Выбрать главу

Микеланджело со всех ног кинулся на пристань в Рипетту. Вот она, глыба, белоснежная, чистая, мастерски вырубленная высоко в горах Каррары, стоит, сияя в горячих лучах солнца. Как чудесно отзывается она на стук молотка, как хорошо выдерживает испытание водой, мягкие ее кристаллы плотно легли друг к другу, зерно превосходно. Ночью, перед рассветом, он снова сидел подле камня, следя, как его заливают лучи восходящего солнца; вот уже глыба стала прозрачной, светясь, будто розовый алебастр, и ни одной трещины, ни одной ямки или полости, ни одного желвака невозможно было отыскать в ее тяжелом, широком теле.

Глыба для «Оплакивания» обрела свой дом.

9

Он начисто убрал все, что оставалось от работы над «Вакхом», и принялся за «Оплакивание». Но «Вакх» по-прежнему вызывал различные толки. Много людей приходило смотреть на него. Галли приводил посетителей в мастерскую или посылал туда слугу спросить, не выйдет ли Микеланджело в сад. Микеланджело должен был объясняться и защищать свою точку зрения, в особенности перед поклонниками Бреньо, утверждавшими, что Микеланджело в своей статуе «извратил легенду о Дионисе». Беседуя же с теми посетителями, которые выражали перед его «Вакхом» восторг, он невольно рассказывал им о своем замысле статуи и технических сторонах ее исполнения. Галли приглашал его теперь на ужин каждый вечер, звал побеседовать и в воскресенье, так что Микеланджело мог приобрести множество друзей и ждать новых заказов на будущее.

Ручеллаи, Кавальканти, Альтовити ныне гордились им. Они давали в его честь званые вечера, после которых наутро он чувствовал себя усталым и разбитым. Ему хотелось теперь забыть, избавиться от «Вакха», выбросить из головы мысль об этом языческом изваянии и настроиться на возвышенный, духовный лад, как этого требовал сюжет Оплакивания.
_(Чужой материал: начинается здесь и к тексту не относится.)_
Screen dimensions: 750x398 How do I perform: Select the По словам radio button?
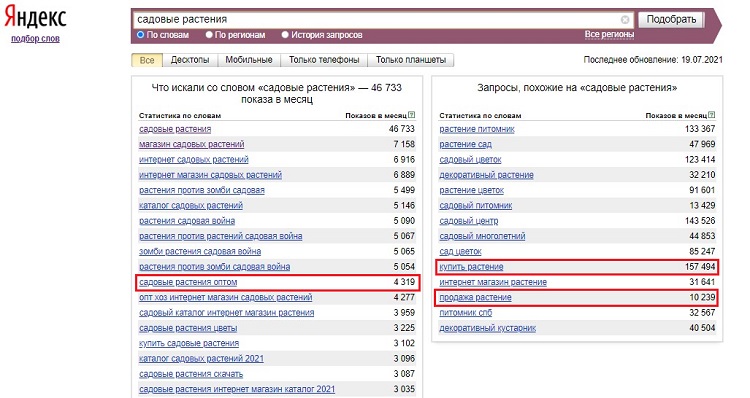click(141, 34)
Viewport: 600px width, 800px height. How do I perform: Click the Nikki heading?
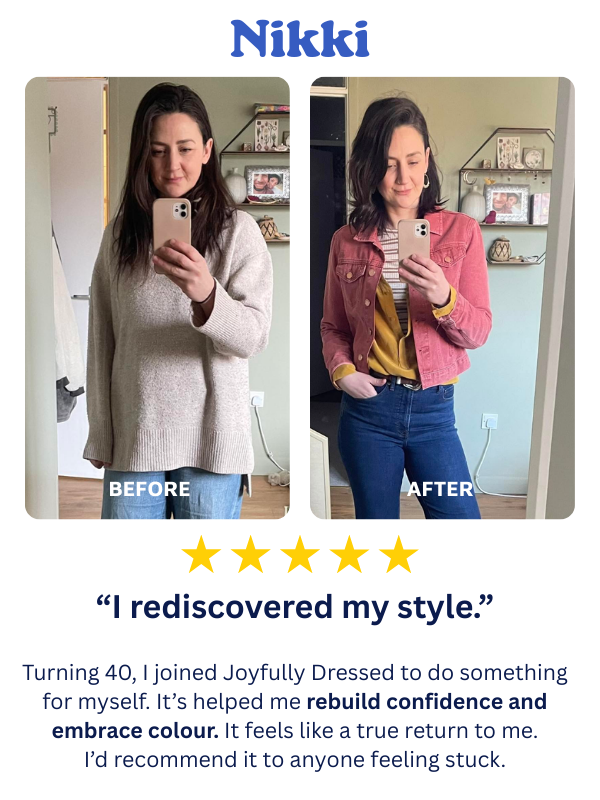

Когда прошел месяц, насыщенный зваными вечерами и празднествами, ему стало ясно, что ни обдумать, ни изваять Оплакивание в такой обстановке невозможно и что теперь, когда он утвердил себя как профессиональный скульптор, настало время завести собственное жилище и мастерскую, где бы он спокойно работал в полном уединении, работал днем и, если хотел, ночью, устранясь от всякой суеты. Он уже возмужал для этого. Он уже чувствовал твердую почву под ногами и иного пути для себя впереди не видел.

Чуткий Якопо Галли однажды спросил его:

— Вас что-то беспокоит, Микеланджело?

— Да, беспокоит.

— Что-нибудь серьезное?

— Моя неблагодарность.

— Вы мне не обязаны ничем.

— Все, кому я был обязан больше других, все мне говорили то же самое — Лоренцо де Медичи, Бертольдо, Альдовранди и теперь вот вы.

— Скажите мне, что вы намереваетесь делать?

— Уехать от вас! — выпалил он. — Жизнь с семейством Галли слишком спокойна и приятна… — Он замолк на секунду. — Я чувствую, что мне надо работать под своей собственной крышей. Быть мужчиной, а не юнцом, не вечным гостем и нахлебником. Вам не кажется, что я поступаю опрометчиво?

Галли задумчиво посмотрел на него.

— Я хочу только, чтобы вы были счастливы и чтобы вы создавали изваяния, самые прекрасные в Италии.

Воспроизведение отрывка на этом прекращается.